CircMED12L Protects Against Hydrogen Peroxide-induced Apoptotic and Oxidative Injury in Human Lens Epithelial Cells by miR-34a-5p/ALCAM axis

Abstract

Purpose Cataract is the leading cause of visual impairment and reversible blindness. Despite advances in surgical removal of cataracts, cataract continues to be a leading public-health issue due to the complications after surgery. Circular RNAs (circRNAs) have been showed to be implicated in the pathophysiology of age-related cataract (ARC). Herein, this work elucidated the role and mechanism of circMED12L in the process of ARC. Methods Human lens epithelial cells (HLECs) were exposed to hydrogen peroxide (H2O2) in experimental groups. Levels of genes and proteins were measured by qRT-PCR and western blotting. Cell growth was evaluated by Cell Counting Kit-8 (CCK-8) assay and flow cytometry, respectively. The oxidative stress was assessed by detecting the activity of malondialdehyde, catalase, and superoxide dismutase. The interaction between miR-34a-5p and circMED12L or ALCAM (activated leukocyte cell adhesion molecule) was validated using dual-luciferase reporter and RNA immunoprecipitation assays. Results CircMED12L expression was lower in the lens epithelium of ARC patients and H2O2-induced HLECs compared with the normal individuals and untreated cells.
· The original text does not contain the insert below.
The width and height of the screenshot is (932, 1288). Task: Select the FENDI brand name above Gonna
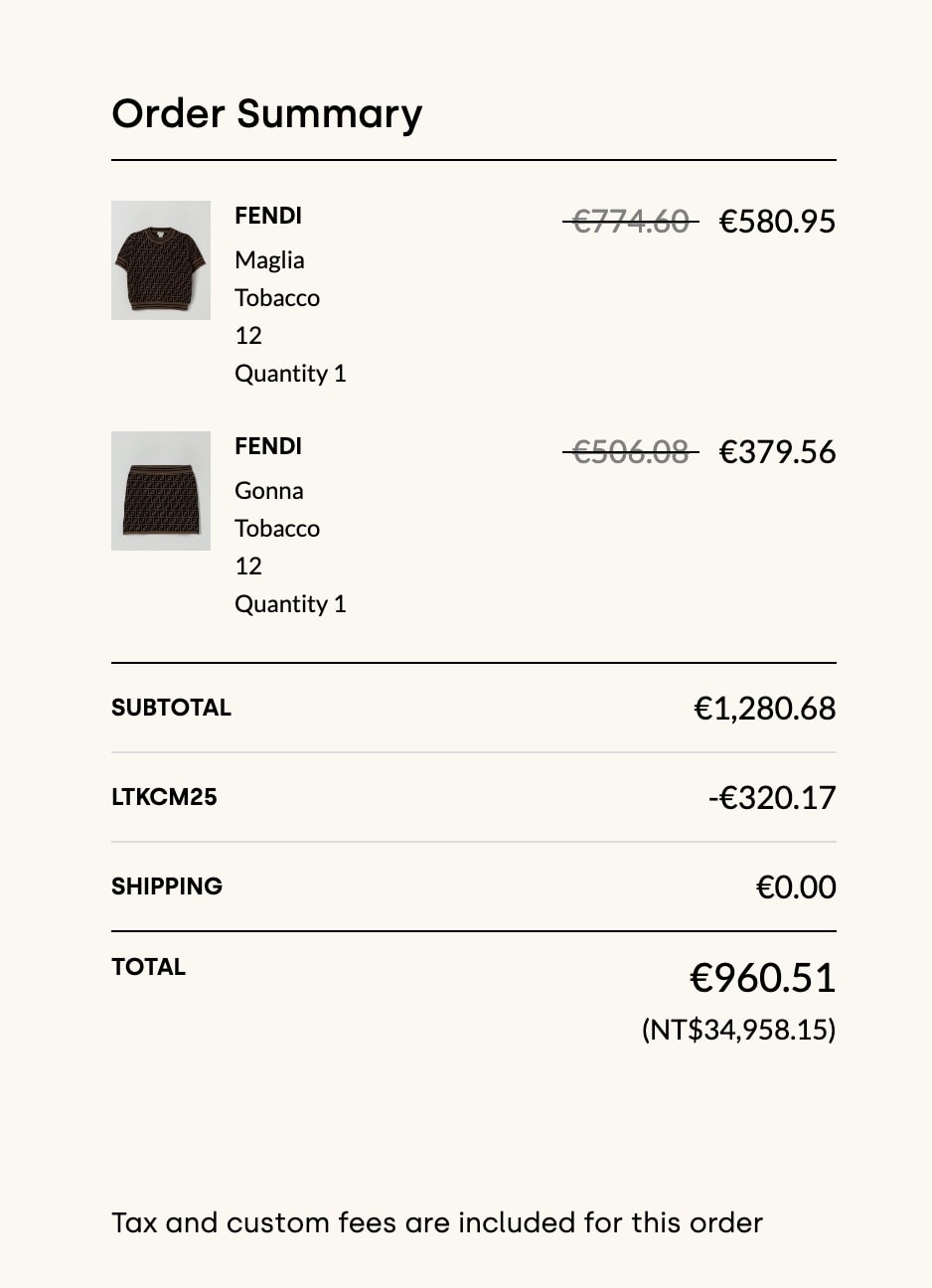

Functionally, forced expression of circMED12L could alleviate H2O2-induced viability inhibition, as well as apoptotic and oxidative injury in HLECs. Mechanistically, circMED12L/miR-34a-5p/ALCAM constituted a feedback loop in HLECs. MiR-34a-5p was increased, while ALCAM was decreased in ARC patients and H2O2-induced HLECs. High expression of miR-34a-5p reversed the protective effects of circMED12L on HLECs under H2O2 treatment. Besides, inhibition of miR-34a-5p could repress H2O2-induced apoptotic and oxidative injury in HLECs, which were abolished by subsequent ALCAM knockdown. Conclusion Overexpression of circMED12L could protect against H2O2-induced apoptosis and oxidative stress in HLECs by miR-34a-5p/ALCAM axis.